MATERIALS PROVIDED:
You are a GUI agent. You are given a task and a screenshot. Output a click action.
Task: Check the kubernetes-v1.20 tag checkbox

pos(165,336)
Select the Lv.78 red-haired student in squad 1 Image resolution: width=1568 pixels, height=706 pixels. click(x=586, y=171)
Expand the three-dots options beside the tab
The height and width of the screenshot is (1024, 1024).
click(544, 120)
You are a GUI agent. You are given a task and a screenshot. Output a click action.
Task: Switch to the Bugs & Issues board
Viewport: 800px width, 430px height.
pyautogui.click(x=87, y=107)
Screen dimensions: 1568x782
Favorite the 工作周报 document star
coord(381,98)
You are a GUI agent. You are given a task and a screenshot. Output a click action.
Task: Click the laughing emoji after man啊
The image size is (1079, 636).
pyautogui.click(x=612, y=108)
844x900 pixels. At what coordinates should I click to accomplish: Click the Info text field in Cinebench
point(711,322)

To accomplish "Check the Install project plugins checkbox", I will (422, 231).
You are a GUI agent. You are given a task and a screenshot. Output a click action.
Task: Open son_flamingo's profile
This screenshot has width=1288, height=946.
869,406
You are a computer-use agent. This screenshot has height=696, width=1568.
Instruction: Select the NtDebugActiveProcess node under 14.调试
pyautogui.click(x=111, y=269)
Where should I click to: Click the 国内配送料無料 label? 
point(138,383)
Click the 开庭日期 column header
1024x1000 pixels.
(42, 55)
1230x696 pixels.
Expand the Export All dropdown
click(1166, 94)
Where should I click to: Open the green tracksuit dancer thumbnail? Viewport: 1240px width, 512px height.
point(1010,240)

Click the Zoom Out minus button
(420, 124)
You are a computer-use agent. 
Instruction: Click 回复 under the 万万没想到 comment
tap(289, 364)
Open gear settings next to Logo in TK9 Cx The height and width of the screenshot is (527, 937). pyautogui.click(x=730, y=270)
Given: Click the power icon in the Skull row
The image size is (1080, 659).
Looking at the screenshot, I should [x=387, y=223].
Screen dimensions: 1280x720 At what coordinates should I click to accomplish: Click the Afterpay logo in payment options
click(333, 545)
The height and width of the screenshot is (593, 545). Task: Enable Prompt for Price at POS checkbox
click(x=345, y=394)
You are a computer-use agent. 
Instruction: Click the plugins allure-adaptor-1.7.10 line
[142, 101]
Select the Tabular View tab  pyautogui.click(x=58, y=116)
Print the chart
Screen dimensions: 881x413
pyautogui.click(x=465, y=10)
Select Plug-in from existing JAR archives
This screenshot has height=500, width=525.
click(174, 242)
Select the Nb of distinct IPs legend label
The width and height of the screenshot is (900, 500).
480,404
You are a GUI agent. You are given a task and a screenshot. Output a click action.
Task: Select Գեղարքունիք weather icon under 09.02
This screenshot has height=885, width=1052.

TASK BRIEF: Search the data for the string "icon" and copy each line where it appears.

SOLUTION FOR THIS EXERCISE:
Given: Click the power icon in the Skull row
Task: Select Գեղարքունիք weather icon under 09.02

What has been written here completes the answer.